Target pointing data
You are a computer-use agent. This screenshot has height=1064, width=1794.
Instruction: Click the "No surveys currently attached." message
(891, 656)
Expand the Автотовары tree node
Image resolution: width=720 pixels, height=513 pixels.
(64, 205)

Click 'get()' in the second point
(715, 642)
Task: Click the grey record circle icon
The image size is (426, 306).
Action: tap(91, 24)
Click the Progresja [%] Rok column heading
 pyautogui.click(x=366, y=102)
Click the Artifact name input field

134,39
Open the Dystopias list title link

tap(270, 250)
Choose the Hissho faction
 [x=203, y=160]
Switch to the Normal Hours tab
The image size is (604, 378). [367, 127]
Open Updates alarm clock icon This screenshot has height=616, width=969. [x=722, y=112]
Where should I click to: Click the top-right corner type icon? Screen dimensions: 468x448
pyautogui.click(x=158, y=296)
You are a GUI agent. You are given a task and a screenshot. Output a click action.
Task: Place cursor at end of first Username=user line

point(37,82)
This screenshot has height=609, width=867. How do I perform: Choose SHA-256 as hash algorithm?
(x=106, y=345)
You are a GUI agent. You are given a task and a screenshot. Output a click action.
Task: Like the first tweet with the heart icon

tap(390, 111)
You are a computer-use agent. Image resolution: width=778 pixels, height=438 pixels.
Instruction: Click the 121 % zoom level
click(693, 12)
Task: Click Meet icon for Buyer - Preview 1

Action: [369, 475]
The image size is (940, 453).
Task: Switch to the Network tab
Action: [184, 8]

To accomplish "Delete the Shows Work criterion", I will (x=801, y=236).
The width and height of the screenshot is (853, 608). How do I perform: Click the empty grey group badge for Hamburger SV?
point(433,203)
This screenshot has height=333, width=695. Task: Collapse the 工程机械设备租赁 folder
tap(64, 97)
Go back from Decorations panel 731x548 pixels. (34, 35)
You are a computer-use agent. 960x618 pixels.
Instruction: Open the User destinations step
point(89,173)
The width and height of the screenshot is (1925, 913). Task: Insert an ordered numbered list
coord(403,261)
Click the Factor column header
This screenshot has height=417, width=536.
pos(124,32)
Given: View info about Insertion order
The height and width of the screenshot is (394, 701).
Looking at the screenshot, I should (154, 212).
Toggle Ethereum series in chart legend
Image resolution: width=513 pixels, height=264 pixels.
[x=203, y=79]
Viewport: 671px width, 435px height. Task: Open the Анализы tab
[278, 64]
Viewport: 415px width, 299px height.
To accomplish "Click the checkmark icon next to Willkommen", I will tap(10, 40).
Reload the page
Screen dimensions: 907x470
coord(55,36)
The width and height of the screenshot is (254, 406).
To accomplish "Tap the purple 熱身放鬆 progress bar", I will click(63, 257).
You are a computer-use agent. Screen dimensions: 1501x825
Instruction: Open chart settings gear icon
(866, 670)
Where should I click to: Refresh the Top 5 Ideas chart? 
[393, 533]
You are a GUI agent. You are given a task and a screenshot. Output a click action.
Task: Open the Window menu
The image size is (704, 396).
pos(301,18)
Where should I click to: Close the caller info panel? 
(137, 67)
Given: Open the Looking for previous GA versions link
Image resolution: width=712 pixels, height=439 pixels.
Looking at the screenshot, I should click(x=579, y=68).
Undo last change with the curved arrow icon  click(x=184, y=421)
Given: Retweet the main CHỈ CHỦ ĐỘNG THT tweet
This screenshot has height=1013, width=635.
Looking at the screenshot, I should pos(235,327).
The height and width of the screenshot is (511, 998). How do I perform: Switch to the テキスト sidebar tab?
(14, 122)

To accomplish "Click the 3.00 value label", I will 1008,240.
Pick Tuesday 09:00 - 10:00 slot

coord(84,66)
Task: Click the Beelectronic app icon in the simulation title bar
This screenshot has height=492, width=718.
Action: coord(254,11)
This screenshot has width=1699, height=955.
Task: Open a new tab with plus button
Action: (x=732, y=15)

(What is required): Rewrite the whole listing, changing "computer-use agent" to "desktop agent" wherever it occurs and keeping every other line the same.

(Result of the exercise):
You are a desktop agent. This screenshot has height=1064, width=1794.
Instruction: Click the "No surveys currently attached." message
(891, 656)
Expand the Автотовары tree node
Image resolution: width=720 pixels, height=513 pixels.
(64, 205)

Click 'get()' in the second point
(715, 642)
Task: Click the grey record circle icon
The image size is (426, 306).
Action: tap(91, 24)
Click the Progresja [%] Rok column heading
 pyautogui.click(x=366, y=102)
Click the Artifact name input field

134,39
Open the Dystopias list title link

tap(270, 250)
Choose the Hissho faction
 [x=203, y=160]
Switch to the Normal Hours tab
The image size is (604, 378). [367, 127]
Open Updates alarm clock icon This screenshot has height=616, width=969. [x=722, y=112]
Where should I click to: Click the top-right corner type icon? Screen dimensions: 468x448
pyautogui.click(x=158, y=296)
You are a GUI agent. You are given a task and a screenshot. Output a click action.
Task: Place cursor at end of first Username=user line

point(37,82)
This screenshot has height=609, width=867. How do I perform: Choose SHA-256 as hash algorithm?
(x=106, y=345)
You are a GUI agent. You are given a task and a screenshot. Output a click action.
Task: Like the first tweet with the heart icon

tap(390, 111)
You are a desktop agent. Image resolution: width=778 pixels, height=438 pixels.
Instruction: Click the 121 % zoom level
click(693, 12)
Task: Click Meet icon for Buyer - Preview 1

Action: [369, 475]
The image size is (940, 453).
Task: Switch to the Network tab
Action: [184, 8]

To accomplish "Delete the Shows Work criterion", I will (x=801, y=236).
The width and height of the screenshot is (853, 608). How do I perform: Click the empty grey group badge for Hamburger SV?
point(433,203)
This screenshot has height=333, width=695. Task: Collapse the 工程机械设备租赁 folder
tap(64, 97)
Go back from Decorations panel 731x548 pixels. (34, 35)
You are a desktop agent. 960x618 pixels.
Instruction: Open the User destinations step
point(89,173)
The width and height of the screenshot is (1925, 913). Task: Insert an ordered numbered list
coord(403,261)
Click the Factor column header
This screenshot has height=417, width=536.
pos(124,32)
Given: View info about Insertion order
The height and width of the screenshot is (394, 701).
Looking at the screenshot, I should (154, 212).
Toggle Ethereum series in chart legend
Image resolution: width=513 pixels, height=264 pixels.
[x=203, y=79]
Viewport: 671px width, 435px height. Task: Open the Анализы tab
[278, 64]
Viewport: 415px width, 299px height.
To accomplish "Click the checkmark icon next to Willkommen", I will tap(10, 40).
Reload the page
Screen dimensions: 907x470
coord(55,36)
The width and height of the screenshot is (254, 406).
To accomplish "Tap the purple 熱身放鬆 progress bar", I will click(63, 257).
You are a desktop agent. Screen dimensions: 1501x825
Instruction: Open chart settings gear icon
(866, 670)
Where should I click to: Refresh the Top 5 Ideas chart? 
[393, 533]
You are a GUI agent. You are given a task and a screenshot. Output a click action.
Task: Open the Window menu
The image size is (704, 396).
pos(301,18)
Where should I click to: Close the caller info panel? 
(137, 67)
Given: Open the Looking for previous GA versions link
Image resolution: width=712 pixels, height=439 pixels.
Looking at the screenshot, I should click(x=579, y=68).
Undo last change with the curved arrow icon  click(x=184, y=421)
Given: Retweet the main CHỈ CHỦ ĐỘNG THT tweet
This screenshot has height=1013, width=635.
Looking at the screenshot, I should pos(235,327).
The height and width of the screenshot is (511, 998). How do I perform: Switch to the テキスト sidebar tab?
(14, 122)

To accomplish "Click the 3.00 value label", I will 1008,240.
Pick Tuesday 09:00 - 10:00 slot

coord(84,66)
Task: Click the Beelectronic app icon in the simulation title bar
This screenshot has height=492, width=718.
Action: coord(254,11)
This screenshot has width=1699, height=955.
Task: Open a new tab with plus button
Action: (x=732, y=15)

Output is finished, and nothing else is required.